Colorado is a beautiful place. The people there have been abused by politicians over the years from every party. Bill Owens is just another aggressor over the state, but he has fewer scruples and dreams of profiting even more than his opposition-party predecessors. It doesn't look good. You haven't even begun to experience the havoc and infringement upon your rights to have a say-so over your communities.

Bill's made it clear: "Line my pockets and feed my political cause, and Colorado is yours."

Cal Anton
Torrance, California

And I thought we had the worst here in Arizona! Look out, Colorado, a train wreck is dead ahead.

Ted Bundy
Tucson, AZ

Surely Westword has more interesting things to write about than the fact that Governor Owens is a whore. So what's new?

Pat Riley
Denver

This year's legislative session proves that what Colorado's right-wing politicians really care about is promoting the use of cars and trucks. In order for oil-company politicians like Bill Owens to get elected, they have to appeal to groups that might not ordinarily vote for them solely on the basis of their highway agenda. To get the gun lovers to vote for them, the conser-vatives talk about concealed weapons. To get the fundamentalist vote, the right-wing politician expounds on abortion. To get the racist vote, the oil-company candidates talk about crime.

When it's time to pass legislation, the conser-vatives show their true colors and pass all kinds of bills to promote the use of cars and trucks.

Mark Itkonen
Littleton

No Washington Parking
In Justin Berton's May 13 "The Parking Posse," Washington Park resident Liz Hill is quoted as saying, "It used to be a very quiet business block. Now it's a very busy business block."

Although this is true, it's also true that it used to be a dead business block. Now it's a thriving business block. As much as the residents of the South Gaylord area complain about the parking situation in their neighborhood, they are silent on the increased desirability and value of their property that has been generated by the popularity of the local business district. When Falcone's jazz club was on the corner and the street's night life was dead, property values were nothing like they are today. Now that Falcone's is the Wash Park Grille, there are few yuppies in the city who wouldn't give anything to live in the neighborhood.

Granted, the increased bar traffic might cause things to get a bit more rowdy on that block, negatively impacting property value. For now, these people must come to terms with the fact that a parking inconvenience is one of the prices they must pay for the desirable location of their residences. I would say that the payback for that inconvenience would be large, should they choose to sell.

Rich Armstrong
via the Internet

Cars suck. They clog streets, making life miserable for neighborhoods. They pollute our air. Worst of all, they make a major part of our city inert--parking lots and garages, roads and freeways and the crappy, road-oriented architecture that goes with it all. Statistics indicate that we're driving more than ever and probably enjoying it less. A modest solution is to be like Jeff Conn and walk. Particularly if you've been drinking in one of those South Gaylord establishments.

Walter Hall
via the Internet

Your article on parking management in Denver was long overdue. We have had many problems in my neighborhood but have given up trying to get them resolved. We have found the parking-management department personnel to be rude, unprofessional and impossible to contact after business hours.
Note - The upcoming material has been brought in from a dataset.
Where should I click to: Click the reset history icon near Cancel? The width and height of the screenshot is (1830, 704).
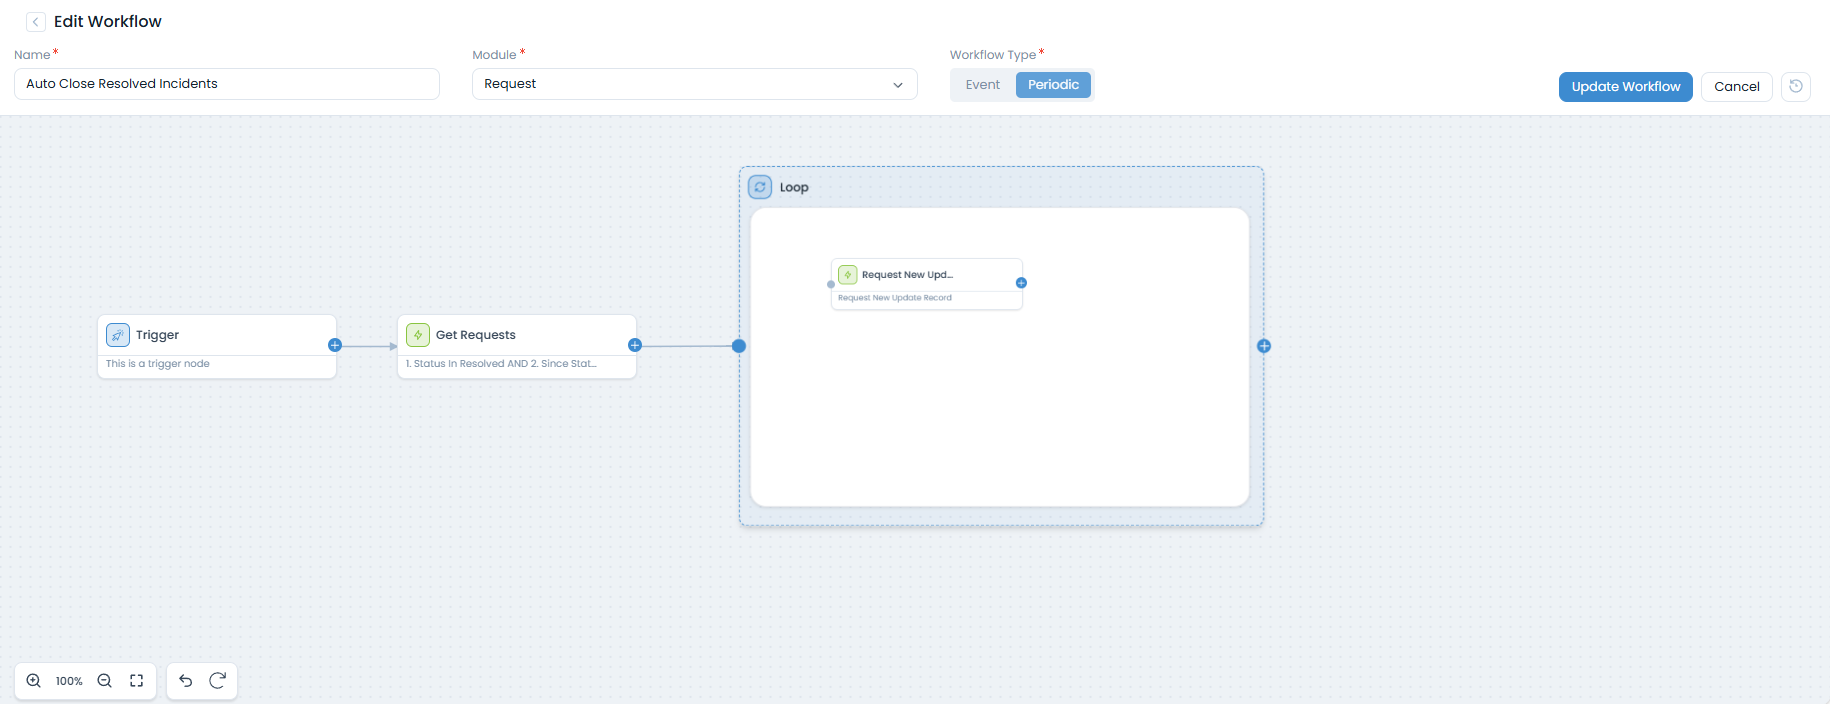(1796, 86)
Hopefully, change will come in four years...
Dale Reeves
via the Internet

A Square Deal
I am very concerned about Kenny Be's Worst-Case Scenario in the May 13 issue, "Mayor Webb Travels to Africa to Save Dahlia Square." Before I get offended, I would like to get some understanding as to what point he's trying to make in all the pictures. If your paper is insinuating that black folks will duplicate the KFCs, Old Navys, Boston Chickens, Bed Bath and Beyonds and Men's Warehouses of the world, you are sadly mistaken.

The city let the Dahlia shopping center area go, and now Mayor Wellington Webb sees the need to reconstruct. Actually, it should have been done quite some time ago. I am an African American, and I can see positive contributions Africans and African Americans can make to the community. Our race has always made contributions to this country. Why does white society feel that we as a people have never done anything worthwhile for this nation, when some of the greatest inventions came from African Americans? As much as this nation would like to deny that and not give us credit, it's true. My ancestors, along with my brothas and sistas before me, were and still are great contributors to this country.